Program kierowany jest do właścicieli domków jednorodzinnych. Chodzi o walkę z suszą i zatrzymanie wód opadowych i roztopowych na posesjach.
To nie tylko zbiorniki, ale także oczka wodne, instalacje do retencji i rozprowadzenia wody na terenie posesji. Chodzi o to, żeby zatrzymać wody opadowe i roztopowe na posesjach domków jednorodzinnych
– wyjaśniał podczas konferencji w Olsztynie prezes Wojewódzkiego Funduszu Ochrony Środowiska i Gospodarki Wodnej Jarosław Bogusz.
Program na Warmii i Mazurach jest niezwykle potrzebny
W regionie warmińsko-mazurskim i kujawsko-pomorskim mamy najgorszą sytuację jeśli chodzi o niedobór wody. To wyjście naprzeciw mieszkańców domków jednorodzinnych, żeby mogli z tego programu skorzystać, zebrać tą wodę i wykorzystać na własne potrzeby
– ocenił poseł PiS Zbigniew Babalski.
Zainteresowane osoby mogą uzyskać do 6 tysięcy złotych. To bezzwrotna jednorazowa dotacja.

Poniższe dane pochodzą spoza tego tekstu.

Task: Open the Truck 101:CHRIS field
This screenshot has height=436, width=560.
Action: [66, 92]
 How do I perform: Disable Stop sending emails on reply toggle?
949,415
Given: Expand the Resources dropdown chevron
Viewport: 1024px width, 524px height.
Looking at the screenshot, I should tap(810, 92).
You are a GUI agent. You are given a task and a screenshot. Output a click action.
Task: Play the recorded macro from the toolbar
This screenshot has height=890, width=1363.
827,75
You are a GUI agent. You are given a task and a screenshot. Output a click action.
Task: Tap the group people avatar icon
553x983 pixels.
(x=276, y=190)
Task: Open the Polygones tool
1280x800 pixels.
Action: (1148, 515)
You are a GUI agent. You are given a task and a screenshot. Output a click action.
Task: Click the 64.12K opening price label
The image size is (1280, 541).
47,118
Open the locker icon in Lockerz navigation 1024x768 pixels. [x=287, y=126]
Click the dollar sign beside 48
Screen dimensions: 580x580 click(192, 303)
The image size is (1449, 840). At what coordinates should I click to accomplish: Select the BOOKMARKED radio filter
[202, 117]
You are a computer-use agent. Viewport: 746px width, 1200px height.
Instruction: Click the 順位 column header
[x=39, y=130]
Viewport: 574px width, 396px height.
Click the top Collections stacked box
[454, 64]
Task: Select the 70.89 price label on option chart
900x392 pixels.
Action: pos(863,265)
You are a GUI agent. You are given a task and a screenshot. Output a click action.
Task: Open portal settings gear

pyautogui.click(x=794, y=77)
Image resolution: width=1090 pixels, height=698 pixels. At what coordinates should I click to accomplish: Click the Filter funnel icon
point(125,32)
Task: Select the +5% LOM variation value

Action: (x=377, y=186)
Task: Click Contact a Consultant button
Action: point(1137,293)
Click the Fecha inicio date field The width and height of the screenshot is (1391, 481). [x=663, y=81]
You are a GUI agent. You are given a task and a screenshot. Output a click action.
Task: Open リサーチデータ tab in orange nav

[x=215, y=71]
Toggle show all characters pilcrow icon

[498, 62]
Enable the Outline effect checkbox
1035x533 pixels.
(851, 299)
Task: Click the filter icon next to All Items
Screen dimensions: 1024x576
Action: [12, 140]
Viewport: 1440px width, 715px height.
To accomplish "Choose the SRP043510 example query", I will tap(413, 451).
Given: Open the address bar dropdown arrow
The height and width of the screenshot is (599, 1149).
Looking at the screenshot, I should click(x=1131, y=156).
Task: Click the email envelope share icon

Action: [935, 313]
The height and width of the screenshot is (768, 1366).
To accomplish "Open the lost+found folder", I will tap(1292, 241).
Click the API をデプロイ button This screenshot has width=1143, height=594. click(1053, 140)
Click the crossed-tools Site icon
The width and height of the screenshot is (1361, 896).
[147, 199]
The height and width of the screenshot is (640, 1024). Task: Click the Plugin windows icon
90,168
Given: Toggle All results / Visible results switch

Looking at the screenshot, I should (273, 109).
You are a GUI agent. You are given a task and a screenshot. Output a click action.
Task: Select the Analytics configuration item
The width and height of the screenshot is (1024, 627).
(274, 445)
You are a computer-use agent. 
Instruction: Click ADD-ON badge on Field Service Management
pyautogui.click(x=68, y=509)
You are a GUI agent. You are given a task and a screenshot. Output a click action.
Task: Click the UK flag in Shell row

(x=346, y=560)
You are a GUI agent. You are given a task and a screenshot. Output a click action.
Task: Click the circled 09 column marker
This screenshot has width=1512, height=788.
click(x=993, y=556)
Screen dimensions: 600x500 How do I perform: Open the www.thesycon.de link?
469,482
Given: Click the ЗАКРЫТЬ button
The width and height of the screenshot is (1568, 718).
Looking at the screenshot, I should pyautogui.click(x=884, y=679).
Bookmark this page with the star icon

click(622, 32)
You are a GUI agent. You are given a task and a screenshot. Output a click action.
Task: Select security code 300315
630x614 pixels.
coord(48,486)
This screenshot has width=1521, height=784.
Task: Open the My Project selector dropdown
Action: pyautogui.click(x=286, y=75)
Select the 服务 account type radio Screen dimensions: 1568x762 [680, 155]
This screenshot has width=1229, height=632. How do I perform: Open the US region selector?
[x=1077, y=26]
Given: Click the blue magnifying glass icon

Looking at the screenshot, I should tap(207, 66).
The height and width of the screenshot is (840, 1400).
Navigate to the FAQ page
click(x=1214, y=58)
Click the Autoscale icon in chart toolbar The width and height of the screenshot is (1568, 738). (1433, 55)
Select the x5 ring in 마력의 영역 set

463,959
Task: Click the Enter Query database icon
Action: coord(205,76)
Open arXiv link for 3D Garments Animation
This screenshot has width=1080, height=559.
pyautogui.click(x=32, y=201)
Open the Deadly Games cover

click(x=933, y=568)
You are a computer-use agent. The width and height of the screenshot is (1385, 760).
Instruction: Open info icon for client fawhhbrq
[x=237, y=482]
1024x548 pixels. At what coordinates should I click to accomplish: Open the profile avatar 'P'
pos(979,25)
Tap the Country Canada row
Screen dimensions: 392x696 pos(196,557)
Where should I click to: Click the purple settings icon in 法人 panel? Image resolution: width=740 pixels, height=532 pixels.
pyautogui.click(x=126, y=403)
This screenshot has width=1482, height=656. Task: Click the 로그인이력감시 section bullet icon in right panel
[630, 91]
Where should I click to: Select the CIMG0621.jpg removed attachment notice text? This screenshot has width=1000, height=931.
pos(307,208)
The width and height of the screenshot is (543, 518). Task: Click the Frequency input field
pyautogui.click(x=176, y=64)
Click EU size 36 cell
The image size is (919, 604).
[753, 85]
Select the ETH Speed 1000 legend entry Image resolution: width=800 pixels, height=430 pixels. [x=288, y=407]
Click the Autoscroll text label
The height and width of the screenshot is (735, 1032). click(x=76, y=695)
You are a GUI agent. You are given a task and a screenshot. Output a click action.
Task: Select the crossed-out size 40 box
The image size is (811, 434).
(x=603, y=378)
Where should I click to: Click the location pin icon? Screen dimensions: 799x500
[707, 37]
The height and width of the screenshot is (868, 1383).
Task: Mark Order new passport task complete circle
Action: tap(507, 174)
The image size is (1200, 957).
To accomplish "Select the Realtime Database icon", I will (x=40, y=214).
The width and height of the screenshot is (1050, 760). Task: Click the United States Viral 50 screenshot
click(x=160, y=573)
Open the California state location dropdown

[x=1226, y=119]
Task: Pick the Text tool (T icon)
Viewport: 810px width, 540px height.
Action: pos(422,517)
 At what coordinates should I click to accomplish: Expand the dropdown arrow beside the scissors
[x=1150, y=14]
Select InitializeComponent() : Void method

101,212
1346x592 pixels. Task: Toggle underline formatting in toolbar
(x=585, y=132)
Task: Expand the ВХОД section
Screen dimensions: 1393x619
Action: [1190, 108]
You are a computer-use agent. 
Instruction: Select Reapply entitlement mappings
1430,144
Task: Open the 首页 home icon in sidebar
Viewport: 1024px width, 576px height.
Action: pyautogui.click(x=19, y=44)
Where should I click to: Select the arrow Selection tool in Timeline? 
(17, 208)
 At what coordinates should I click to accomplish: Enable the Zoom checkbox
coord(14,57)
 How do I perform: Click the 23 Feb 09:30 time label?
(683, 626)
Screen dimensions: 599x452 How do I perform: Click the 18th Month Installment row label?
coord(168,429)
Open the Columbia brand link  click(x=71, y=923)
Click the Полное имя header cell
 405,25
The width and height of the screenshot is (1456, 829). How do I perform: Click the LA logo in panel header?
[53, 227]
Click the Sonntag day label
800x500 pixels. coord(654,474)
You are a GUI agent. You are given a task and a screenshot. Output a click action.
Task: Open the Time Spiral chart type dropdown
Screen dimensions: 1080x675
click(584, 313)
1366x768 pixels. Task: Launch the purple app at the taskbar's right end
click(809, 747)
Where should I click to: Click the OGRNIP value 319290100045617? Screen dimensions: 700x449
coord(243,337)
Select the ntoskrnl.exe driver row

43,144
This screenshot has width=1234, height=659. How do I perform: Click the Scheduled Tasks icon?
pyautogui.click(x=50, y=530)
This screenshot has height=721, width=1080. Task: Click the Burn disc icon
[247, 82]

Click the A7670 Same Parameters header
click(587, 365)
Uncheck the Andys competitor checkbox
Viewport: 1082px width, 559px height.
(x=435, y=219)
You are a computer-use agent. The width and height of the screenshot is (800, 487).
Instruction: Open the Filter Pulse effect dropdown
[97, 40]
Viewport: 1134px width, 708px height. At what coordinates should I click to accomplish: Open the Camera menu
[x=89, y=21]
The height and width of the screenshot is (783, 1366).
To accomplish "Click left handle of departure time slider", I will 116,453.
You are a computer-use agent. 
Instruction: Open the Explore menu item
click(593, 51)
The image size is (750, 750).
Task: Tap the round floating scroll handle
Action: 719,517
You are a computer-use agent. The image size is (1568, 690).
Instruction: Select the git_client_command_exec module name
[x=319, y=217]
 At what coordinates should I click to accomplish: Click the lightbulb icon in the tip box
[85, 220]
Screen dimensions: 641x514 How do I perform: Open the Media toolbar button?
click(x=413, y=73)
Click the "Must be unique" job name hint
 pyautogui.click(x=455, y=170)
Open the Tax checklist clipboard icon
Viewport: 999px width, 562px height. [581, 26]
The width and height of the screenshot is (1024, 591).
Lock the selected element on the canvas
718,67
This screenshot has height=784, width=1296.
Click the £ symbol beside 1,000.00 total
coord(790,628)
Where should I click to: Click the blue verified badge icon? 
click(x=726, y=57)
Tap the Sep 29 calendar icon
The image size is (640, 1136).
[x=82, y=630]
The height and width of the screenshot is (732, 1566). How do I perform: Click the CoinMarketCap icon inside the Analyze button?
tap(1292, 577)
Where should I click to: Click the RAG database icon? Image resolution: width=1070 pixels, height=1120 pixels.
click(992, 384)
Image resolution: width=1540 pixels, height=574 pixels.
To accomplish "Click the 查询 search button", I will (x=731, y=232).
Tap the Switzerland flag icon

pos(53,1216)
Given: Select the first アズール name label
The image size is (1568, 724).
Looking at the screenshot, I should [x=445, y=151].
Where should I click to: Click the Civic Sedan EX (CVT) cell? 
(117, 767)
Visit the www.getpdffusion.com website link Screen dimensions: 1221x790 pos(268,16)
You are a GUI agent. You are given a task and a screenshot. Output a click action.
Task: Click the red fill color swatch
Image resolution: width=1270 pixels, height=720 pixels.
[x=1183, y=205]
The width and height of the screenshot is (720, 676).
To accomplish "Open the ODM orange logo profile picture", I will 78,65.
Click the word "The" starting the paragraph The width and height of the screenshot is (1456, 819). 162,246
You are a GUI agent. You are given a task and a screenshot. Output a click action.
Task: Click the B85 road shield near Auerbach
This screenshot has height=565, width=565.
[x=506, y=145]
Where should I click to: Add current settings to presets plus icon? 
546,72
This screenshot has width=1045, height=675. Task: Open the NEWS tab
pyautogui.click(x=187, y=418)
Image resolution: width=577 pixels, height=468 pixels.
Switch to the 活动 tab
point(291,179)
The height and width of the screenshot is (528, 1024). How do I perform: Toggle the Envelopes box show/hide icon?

Suma ma pokryć 80 procent kosztów całej inwestycji. Wnioski – drogą internetową – przyjmuje Wojewódzki Fundusz Ochrony Środowiska i Gospodarki Wodnej w Olsztynie. Do wniosku trzeba dołączyć skan faktury poniesionych kosztów i na tej podstawie wypłacane są pieniądze
– wyjaśnił prezes Jarosław Bogusz.
Posłanka PiS Iwona Arent przekonywała, że warto starać się o dotację. Jak mówiła, już teraz wiele osób własnym sumptem zbiera wodę, a można pozyskać pieniądze, które pozwolą robić to profesjonalnie.
Ludzie zbierają deszczówkę najmniejszym kosztem stawiając beczki i inne zbiorniki. Każdy może zrobić nowoczesną fachową instalację, która będzie zbierała wodę w profesjonalny sposób
– dodała.
W minionych latach do województwa warmińsko-mazurskiego trafiło już 4,5 miliona złotych. W skali kraju na program Moja Woda przewidziano w tym roku 130 milionów złotych. Dzięki tym środkom w ciągu roku ma udać się zatrzymać nawet 3,5 miliona metrów sześciennych wody opadowej.